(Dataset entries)
- Opening Delimiter -

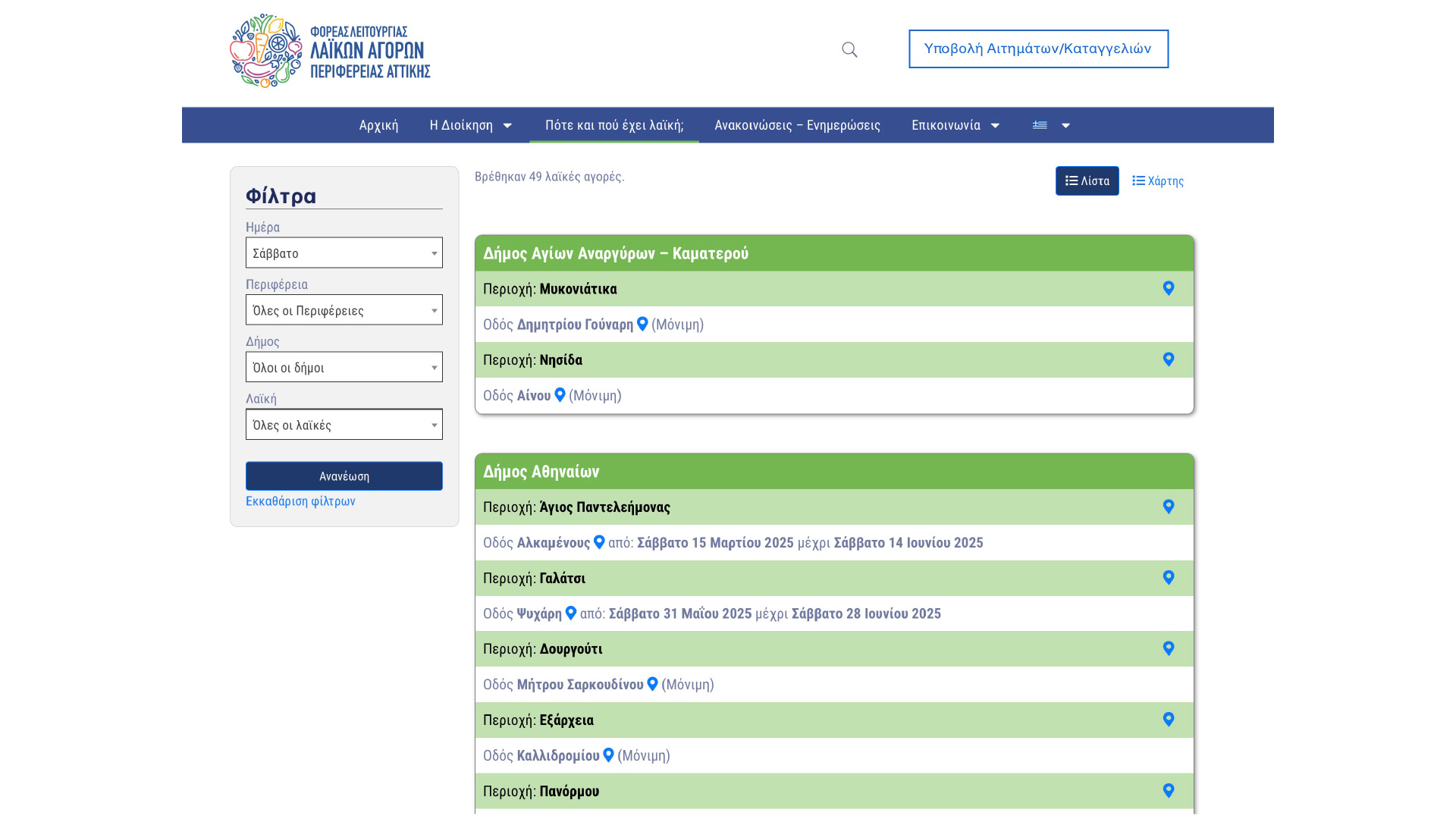Open the map pin for Άγιος Παντελεήμονας area

coord(1168,507)
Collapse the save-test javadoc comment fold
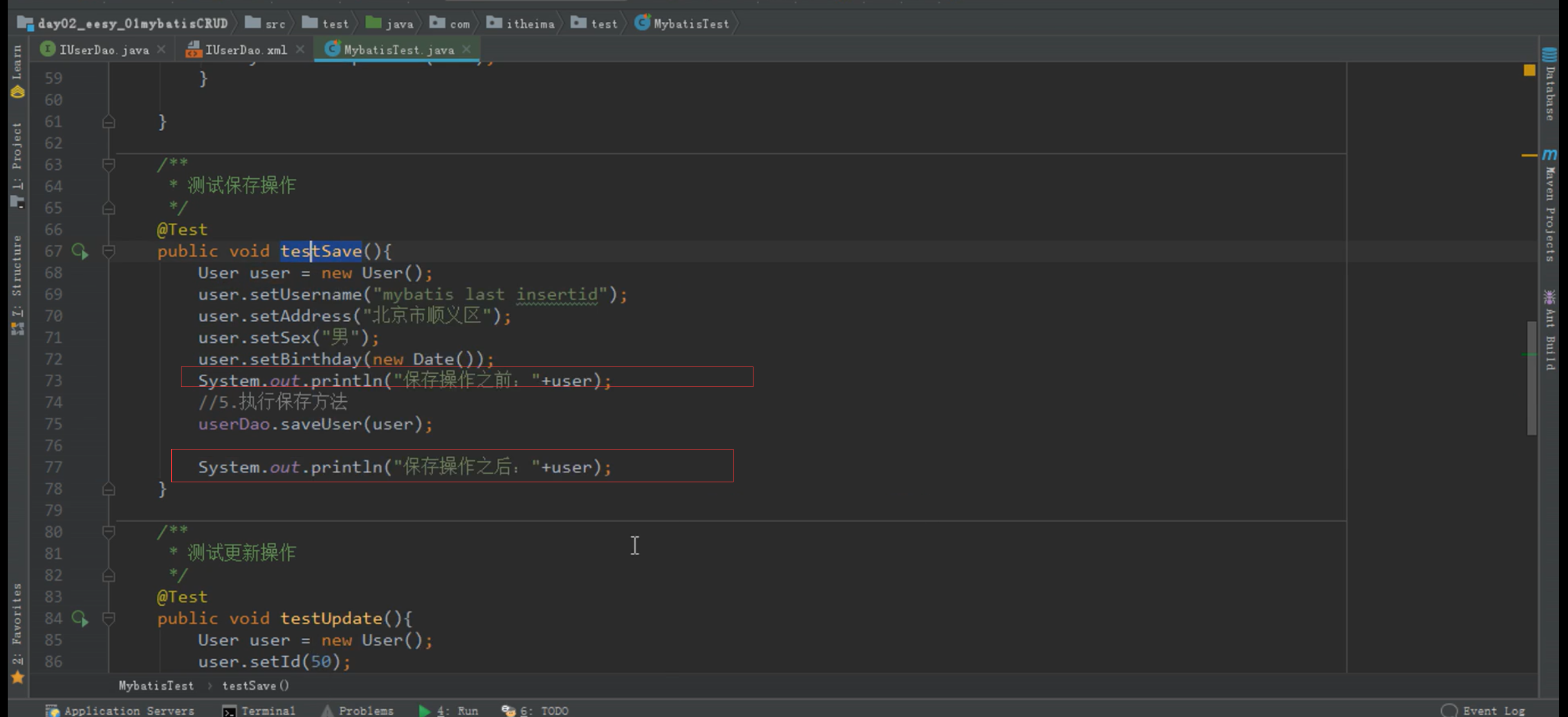1568x717 pixels. (109, 165)
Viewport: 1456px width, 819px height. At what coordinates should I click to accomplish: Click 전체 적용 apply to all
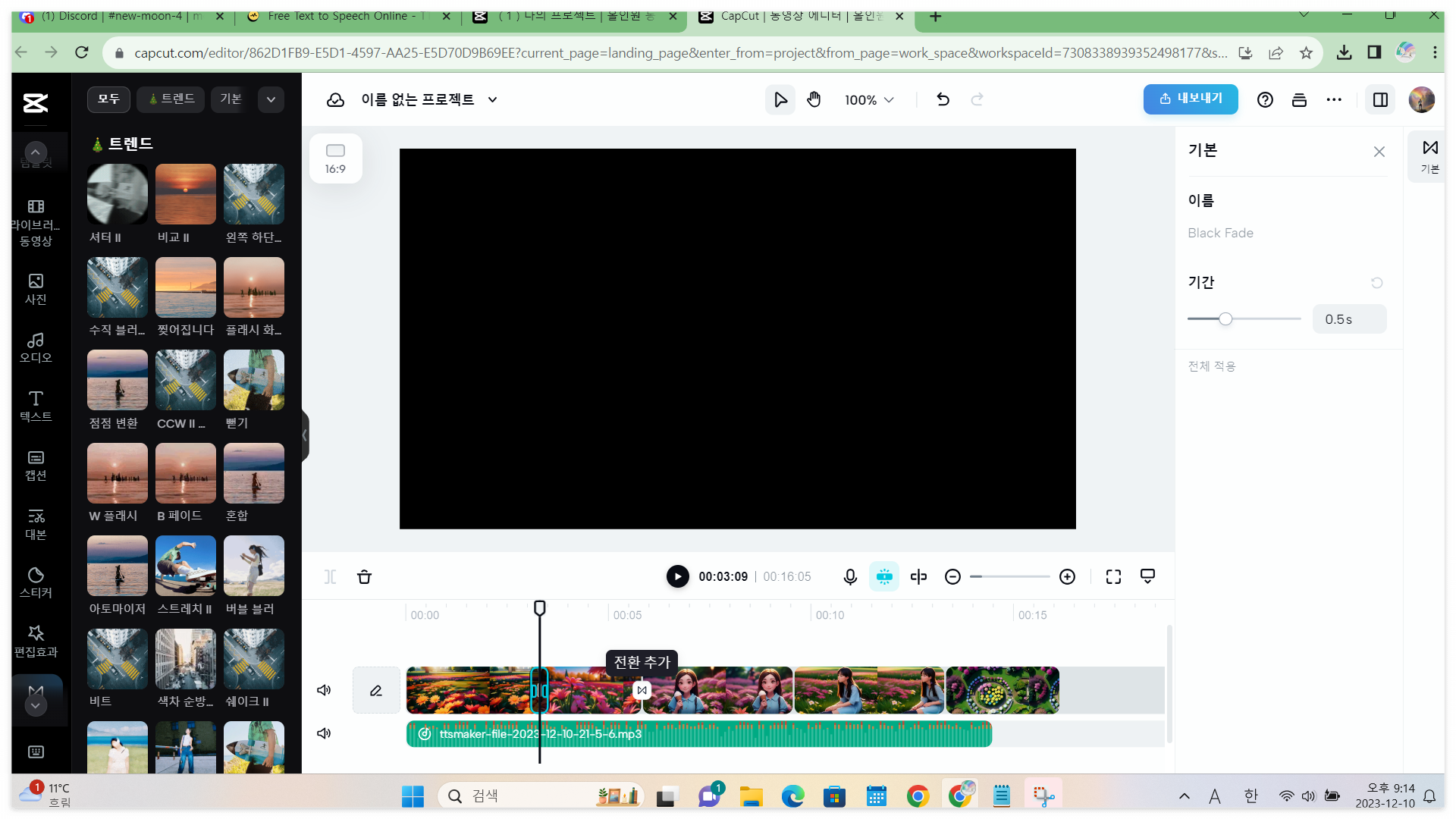click(1211, 366)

- Closing Delimiter -

Leave out every picture and copy, exactly as written, the lines from the one with "Collapse the save-test javadoc comment fold" through the end of the records above.

Result for this exercise —
Collapse the save-test javadoc comment fold
1568x717 pixels. (109, 165)
Viewport: 1456px width, 819px height. At what coordinates should I click to accomplish: Click 전체 적용 apply to all
click(1211, 366)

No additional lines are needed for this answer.